_Assigned task_: Show every line of the data below that includes the word "target".

_Dataset records_:

※

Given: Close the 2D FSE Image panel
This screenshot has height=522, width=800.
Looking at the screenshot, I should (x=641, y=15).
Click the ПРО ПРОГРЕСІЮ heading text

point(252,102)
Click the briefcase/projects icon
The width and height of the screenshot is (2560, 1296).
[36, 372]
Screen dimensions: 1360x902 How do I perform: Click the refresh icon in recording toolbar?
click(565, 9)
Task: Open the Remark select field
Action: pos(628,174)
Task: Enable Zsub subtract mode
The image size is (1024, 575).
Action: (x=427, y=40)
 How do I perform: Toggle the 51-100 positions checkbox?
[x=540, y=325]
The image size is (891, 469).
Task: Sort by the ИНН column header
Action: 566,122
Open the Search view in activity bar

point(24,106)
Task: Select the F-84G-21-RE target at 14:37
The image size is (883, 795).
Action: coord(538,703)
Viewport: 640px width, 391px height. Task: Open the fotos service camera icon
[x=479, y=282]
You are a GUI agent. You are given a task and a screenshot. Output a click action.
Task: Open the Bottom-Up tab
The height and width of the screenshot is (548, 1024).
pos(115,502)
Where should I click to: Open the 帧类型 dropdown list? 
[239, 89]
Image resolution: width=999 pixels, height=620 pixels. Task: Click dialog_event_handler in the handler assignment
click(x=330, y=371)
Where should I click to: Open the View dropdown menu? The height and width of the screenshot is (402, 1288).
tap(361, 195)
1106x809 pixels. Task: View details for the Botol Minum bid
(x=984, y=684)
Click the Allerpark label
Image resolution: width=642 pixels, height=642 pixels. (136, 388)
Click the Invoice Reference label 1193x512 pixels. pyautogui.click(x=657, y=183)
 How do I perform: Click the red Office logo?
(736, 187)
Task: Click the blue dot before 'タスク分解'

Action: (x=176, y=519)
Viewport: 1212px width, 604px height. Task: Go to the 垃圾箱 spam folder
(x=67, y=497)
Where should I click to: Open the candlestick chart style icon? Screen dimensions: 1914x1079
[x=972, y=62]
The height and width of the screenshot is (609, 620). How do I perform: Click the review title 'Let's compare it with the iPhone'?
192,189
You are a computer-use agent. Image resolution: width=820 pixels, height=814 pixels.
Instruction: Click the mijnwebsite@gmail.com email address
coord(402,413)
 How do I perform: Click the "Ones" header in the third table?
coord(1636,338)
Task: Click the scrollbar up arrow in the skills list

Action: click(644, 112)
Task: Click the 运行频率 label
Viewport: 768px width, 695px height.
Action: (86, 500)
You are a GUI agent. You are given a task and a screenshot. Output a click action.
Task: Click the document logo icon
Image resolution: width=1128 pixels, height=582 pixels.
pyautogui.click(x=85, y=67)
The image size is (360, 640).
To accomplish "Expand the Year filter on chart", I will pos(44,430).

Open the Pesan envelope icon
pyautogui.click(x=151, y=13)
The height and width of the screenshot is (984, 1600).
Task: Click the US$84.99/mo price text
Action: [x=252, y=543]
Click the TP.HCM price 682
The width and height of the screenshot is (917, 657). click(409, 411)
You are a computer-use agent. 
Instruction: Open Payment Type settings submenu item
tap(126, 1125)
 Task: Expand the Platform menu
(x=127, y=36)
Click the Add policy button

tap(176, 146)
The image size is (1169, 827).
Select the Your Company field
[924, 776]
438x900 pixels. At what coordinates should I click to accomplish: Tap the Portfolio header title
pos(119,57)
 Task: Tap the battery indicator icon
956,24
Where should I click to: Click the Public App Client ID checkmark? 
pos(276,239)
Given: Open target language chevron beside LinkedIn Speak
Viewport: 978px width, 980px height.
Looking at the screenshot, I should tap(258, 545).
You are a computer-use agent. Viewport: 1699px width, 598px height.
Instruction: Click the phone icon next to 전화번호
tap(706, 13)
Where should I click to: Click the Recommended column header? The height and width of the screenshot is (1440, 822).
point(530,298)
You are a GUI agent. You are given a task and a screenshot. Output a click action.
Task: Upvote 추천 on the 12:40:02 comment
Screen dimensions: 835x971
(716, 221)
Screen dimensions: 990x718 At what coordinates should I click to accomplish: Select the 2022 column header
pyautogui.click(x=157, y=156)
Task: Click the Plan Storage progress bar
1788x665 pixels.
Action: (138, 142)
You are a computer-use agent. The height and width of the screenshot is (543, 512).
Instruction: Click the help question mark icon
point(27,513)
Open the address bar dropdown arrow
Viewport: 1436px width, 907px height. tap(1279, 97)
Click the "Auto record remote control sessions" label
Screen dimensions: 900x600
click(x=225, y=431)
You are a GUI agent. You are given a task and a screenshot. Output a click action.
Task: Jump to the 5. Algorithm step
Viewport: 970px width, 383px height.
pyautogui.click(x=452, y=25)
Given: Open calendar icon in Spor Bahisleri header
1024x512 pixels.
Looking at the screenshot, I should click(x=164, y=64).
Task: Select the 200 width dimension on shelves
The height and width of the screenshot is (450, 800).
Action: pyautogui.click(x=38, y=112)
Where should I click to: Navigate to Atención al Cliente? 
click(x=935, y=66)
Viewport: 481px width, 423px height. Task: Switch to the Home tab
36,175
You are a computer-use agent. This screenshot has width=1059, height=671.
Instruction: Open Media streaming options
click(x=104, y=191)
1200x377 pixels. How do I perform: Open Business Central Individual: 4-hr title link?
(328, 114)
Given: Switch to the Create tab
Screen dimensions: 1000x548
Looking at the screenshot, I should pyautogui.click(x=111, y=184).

※

_Solution to the exercise_:
Task: Select the F-84G-21-RE target at 14:37
Given: Open target language chevron beside LinkedIn Speak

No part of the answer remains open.